WORK INSTRUCTION – The answer should consist of the records below, repeated exactly, and no pictures.

WORKING DATA –
__________
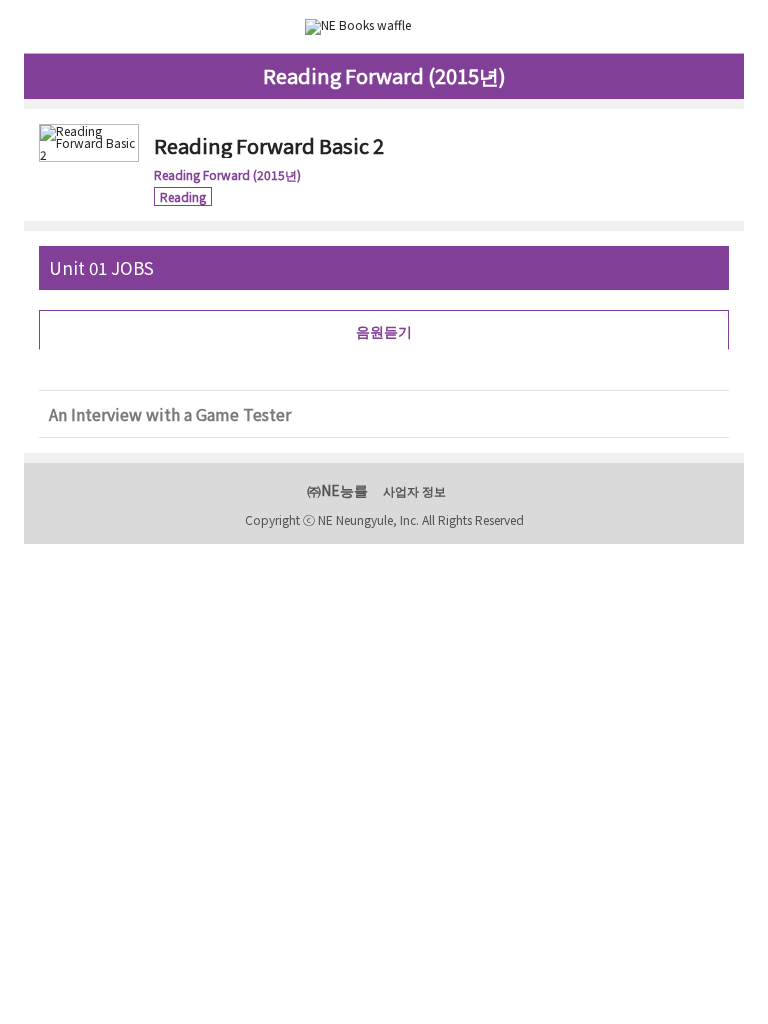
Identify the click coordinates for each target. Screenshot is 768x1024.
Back (48, 27)
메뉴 (721, 25)
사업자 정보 (414, 490)
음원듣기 (384, 331)
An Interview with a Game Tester (170, 414)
__________
OUTPUT –
Identify the click coordinates for each target. Screenshot is 768x1024.
Back (48, 27)
메뉴 (721, 25)
사업자 정보 (414, 490)
음원듣기 (384, 331)
An Interview with a Game Tester (170, 414)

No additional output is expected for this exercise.